_Exercise brief_: Without including any picture, return the complete set of records exactly.

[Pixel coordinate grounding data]
-------

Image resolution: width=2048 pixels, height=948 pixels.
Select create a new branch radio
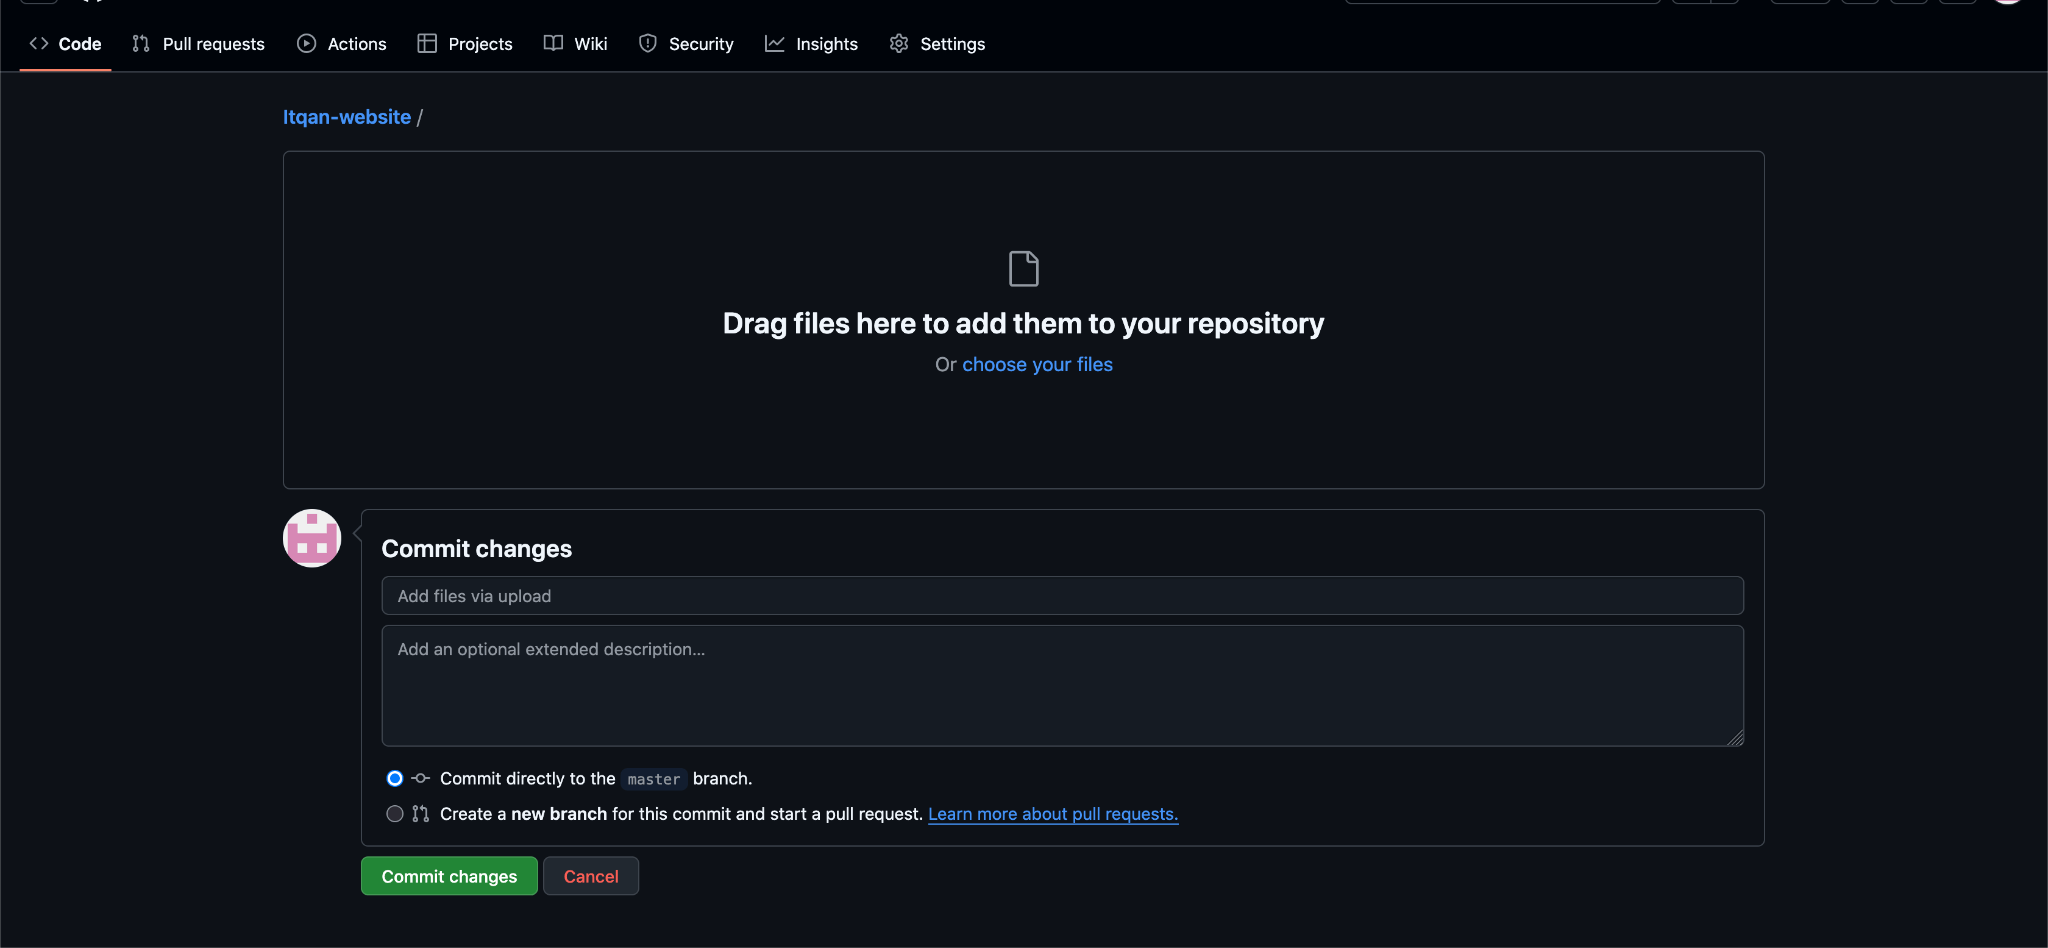coord(395,814)
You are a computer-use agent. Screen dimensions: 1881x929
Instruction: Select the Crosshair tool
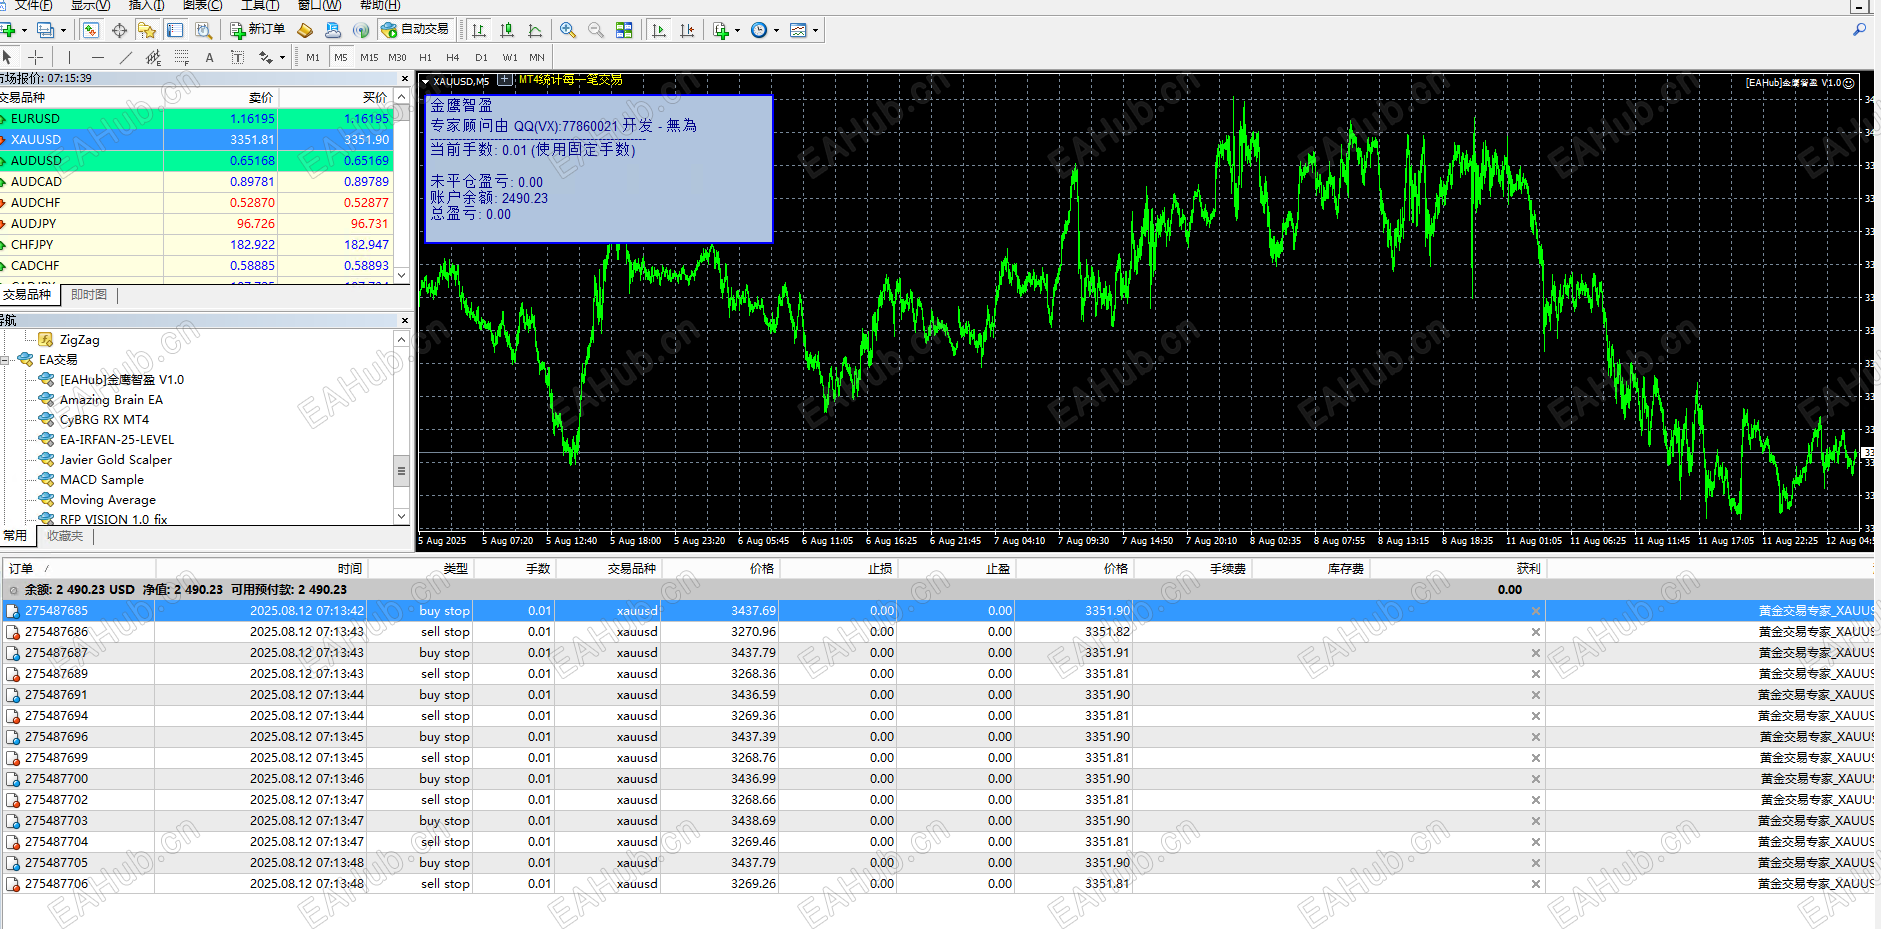pos(35,57)
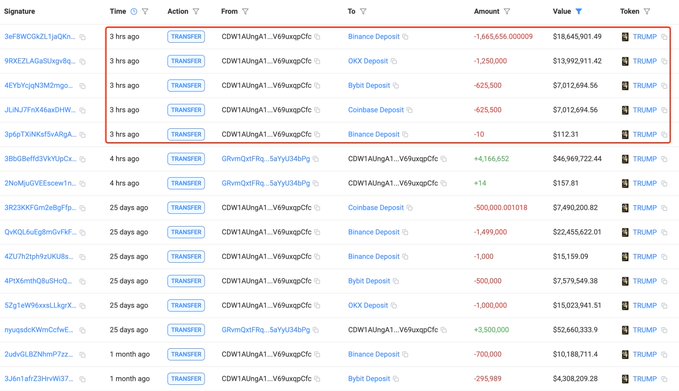Screen dimensions: 679x391
Task: Copy From address in Bybit Deposit 625,500 row
Action: tap(317, 86)
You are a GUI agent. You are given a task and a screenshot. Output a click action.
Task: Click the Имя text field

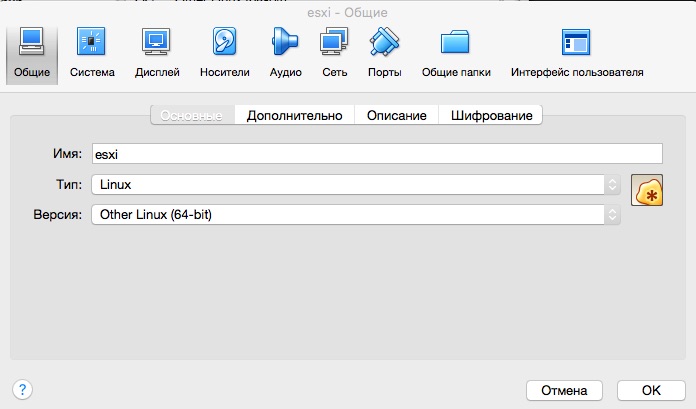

-------

_Solved exercise_:
Image resolution: width=2048 pixels, height=948 pixels.
Select create a new branch radio
coord(395,814)
You are a computer-use agent. Screen dimensions: 1881x929
Instruction: Select the Crosshair tool
pos(35,57)
Screen dimensions: 679x391
Task: Copy From address in Bybit Deposit 625,500 row
Action: tap(317, 86)
You are a GUI agent. You are given a task and a screenshot. Output a click action.
Task: Click the Имя text field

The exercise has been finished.